[Saved data entries]
######
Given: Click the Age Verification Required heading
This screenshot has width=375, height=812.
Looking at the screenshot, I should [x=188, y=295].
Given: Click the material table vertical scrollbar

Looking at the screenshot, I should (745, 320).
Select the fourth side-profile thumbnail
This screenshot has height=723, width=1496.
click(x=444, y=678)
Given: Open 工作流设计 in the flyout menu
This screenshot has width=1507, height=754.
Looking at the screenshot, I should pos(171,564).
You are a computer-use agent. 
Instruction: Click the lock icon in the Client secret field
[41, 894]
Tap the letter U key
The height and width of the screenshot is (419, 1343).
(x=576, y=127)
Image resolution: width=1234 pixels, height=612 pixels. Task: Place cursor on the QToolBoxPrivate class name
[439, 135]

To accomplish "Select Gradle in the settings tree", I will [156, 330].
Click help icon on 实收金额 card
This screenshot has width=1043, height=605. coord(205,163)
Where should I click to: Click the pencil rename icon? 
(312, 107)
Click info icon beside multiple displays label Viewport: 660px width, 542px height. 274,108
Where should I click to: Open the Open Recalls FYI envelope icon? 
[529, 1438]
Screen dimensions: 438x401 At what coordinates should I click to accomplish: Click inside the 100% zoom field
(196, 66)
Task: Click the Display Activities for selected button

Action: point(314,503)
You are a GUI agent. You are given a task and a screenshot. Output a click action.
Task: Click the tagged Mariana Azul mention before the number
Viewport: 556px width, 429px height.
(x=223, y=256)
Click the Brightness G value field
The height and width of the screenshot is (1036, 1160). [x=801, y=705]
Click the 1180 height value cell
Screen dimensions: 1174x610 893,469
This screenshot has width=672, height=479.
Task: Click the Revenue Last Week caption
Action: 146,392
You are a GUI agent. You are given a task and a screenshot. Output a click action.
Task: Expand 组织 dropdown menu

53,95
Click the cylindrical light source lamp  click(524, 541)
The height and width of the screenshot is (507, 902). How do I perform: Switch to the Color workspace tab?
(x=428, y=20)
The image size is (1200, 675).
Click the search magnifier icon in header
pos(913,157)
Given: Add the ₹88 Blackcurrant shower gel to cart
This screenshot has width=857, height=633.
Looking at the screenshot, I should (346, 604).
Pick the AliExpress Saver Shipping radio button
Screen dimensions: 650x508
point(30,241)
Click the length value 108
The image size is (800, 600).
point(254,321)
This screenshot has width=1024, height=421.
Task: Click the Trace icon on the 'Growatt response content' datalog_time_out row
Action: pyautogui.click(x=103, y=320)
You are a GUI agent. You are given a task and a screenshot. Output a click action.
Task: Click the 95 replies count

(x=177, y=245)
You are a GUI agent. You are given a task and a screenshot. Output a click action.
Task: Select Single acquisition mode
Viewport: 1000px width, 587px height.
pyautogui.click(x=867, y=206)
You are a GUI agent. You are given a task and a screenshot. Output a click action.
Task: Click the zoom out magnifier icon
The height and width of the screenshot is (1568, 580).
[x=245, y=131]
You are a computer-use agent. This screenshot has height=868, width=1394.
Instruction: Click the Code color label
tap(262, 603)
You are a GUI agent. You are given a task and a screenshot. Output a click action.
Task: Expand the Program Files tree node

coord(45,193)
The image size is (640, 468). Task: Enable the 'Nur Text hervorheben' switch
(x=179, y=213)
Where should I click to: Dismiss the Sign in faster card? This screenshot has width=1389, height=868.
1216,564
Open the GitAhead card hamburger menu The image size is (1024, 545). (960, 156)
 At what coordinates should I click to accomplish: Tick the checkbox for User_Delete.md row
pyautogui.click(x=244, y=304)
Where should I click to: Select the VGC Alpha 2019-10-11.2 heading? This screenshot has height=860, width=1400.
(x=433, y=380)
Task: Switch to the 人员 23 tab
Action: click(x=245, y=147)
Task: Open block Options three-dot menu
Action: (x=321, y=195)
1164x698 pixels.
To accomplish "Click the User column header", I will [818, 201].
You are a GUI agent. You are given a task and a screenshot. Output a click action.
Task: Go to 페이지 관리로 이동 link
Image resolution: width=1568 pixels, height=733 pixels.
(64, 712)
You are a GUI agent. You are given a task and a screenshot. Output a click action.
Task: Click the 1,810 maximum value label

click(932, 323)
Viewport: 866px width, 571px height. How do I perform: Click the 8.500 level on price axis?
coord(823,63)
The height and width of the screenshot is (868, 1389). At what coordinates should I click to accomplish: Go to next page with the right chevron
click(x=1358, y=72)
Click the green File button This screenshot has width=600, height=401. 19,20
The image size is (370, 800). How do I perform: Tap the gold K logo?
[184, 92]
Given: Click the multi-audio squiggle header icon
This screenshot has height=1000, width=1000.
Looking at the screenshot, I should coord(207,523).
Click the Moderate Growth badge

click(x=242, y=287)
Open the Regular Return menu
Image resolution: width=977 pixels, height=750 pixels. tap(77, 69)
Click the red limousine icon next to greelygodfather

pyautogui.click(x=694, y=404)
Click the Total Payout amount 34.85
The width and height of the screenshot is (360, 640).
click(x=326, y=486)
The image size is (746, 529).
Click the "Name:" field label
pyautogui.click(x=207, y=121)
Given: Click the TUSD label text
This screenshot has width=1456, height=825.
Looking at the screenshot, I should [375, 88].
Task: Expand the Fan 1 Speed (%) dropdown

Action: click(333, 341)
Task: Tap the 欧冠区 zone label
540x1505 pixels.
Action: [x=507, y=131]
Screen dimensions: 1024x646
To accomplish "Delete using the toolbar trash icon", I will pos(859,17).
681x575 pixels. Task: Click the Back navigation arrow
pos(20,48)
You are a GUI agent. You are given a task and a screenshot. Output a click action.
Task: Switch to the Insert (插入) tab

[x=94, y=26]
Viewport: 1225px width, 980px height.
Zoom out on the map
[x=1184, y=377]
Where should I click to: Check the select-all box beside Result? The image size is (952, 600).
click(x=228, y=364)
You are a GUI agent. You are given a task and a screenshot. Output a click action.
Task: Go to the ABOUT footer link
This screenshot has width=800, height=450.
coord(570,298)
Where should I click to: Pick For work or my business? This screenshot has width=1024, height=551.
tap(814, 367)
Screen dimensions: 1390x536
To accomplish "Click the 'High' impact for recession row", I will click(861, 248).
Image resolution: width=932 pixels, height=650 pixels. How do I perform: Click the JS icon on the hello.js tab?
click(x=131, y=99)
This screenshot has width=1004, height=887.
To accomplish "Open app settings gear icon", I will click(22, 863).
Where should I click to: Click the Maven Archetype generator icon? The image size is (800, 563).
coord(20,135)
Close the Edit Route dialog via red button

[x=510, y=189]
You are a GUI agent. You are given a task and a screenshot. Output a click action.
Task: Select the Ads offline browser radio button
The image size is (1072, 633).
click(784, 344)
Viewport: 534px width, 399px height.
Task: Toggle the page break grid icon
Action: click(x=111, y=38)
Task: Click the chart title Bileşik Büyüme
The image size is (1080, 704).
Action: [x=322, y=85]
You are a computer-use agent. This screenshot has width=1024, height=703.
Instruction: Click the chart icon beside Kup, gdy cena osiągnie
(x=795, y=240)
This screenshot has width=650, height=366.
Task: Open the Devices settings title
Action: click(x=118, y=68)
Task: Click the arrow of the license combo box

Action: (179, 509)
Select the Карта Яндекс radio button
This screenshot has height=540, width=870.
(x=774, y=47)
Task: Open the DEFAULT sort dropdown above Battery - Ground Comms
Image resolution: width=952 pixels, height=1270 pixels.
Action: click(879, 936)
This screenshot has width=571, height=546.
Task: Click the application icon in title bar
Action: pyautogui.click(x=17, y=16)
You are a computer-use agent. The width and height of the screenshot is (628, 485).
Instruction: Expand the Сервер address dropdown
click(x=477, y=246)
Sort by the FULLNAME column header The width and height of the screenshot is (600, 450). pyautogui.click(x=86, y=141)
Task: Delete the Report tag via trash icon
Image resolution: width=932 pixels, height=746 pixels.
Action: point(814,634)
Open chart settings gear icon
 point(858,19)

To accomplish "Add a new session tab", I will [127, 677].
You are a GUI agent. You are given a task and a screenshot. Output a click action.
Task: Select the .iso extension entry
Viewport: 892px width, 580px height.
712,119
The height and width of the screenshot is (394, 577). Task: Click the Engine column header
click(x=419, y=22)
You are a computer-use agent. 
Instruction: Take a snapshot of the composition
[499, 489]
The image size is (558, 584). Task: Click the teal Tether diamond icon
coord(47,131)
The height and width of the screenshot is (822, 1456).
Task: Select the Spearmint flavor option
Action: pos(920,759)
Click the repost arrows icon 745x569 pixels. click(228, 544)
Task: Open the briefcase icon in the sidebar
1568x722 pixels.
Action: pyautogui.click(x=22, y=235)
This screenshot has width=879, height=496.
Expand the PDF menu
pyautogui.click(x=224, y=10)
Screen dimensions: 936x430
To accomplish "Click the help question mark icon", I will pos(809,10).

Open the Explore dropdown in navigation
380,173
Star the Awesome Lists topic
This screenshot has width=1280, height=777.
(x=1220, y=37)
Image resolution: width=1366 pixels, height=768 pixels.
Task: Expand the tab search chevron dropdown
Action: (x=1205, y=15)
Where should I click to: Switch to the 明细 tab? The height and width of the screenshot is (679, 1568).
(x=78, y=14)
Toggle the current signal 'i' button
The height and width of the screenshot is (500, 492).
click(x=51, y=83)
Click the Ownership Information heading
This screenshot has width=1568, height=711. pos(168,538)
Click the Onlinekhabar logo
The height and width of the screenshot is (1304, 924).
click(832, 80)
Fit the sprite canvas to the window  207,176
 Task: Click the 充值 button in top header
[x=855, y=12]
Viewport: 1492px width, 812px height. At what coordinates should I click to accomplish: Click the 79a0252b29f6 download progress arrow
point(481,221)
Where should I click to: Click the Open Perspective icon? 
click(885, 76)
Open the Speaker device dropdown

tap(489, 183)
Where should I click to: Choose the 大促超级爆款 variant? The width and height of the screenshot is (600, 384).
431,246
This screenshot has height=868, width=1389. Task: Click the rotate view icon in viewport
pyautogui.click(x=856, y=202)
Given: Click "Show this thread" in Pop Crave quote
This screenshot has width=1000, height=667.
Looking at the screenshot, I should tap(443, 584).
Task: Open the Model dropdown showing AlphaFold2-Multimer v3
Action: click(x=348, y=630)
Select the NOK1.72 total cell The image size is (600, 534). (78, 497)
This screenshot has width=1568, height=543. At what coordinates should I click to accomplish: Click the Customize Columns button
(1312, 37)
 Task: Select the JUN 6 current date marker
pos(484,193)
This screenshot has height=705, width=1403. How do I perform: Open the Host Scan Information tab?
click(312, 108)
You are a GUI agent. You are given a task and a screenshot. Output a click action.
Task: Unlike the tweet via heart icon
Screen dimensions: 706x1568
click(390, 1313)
######
Read the records above. Show each line that has the string "computer".

> Written reply
You are a computer-use agent. 
You are a computer-use agent. This screenshot has height=868, width=1394.
You are a computer-use agent. This screenshot has width=1024, height=703.
You are a computer-use agent. The width and height of the screenshot is (628, 485).
You are a computer-use agent. 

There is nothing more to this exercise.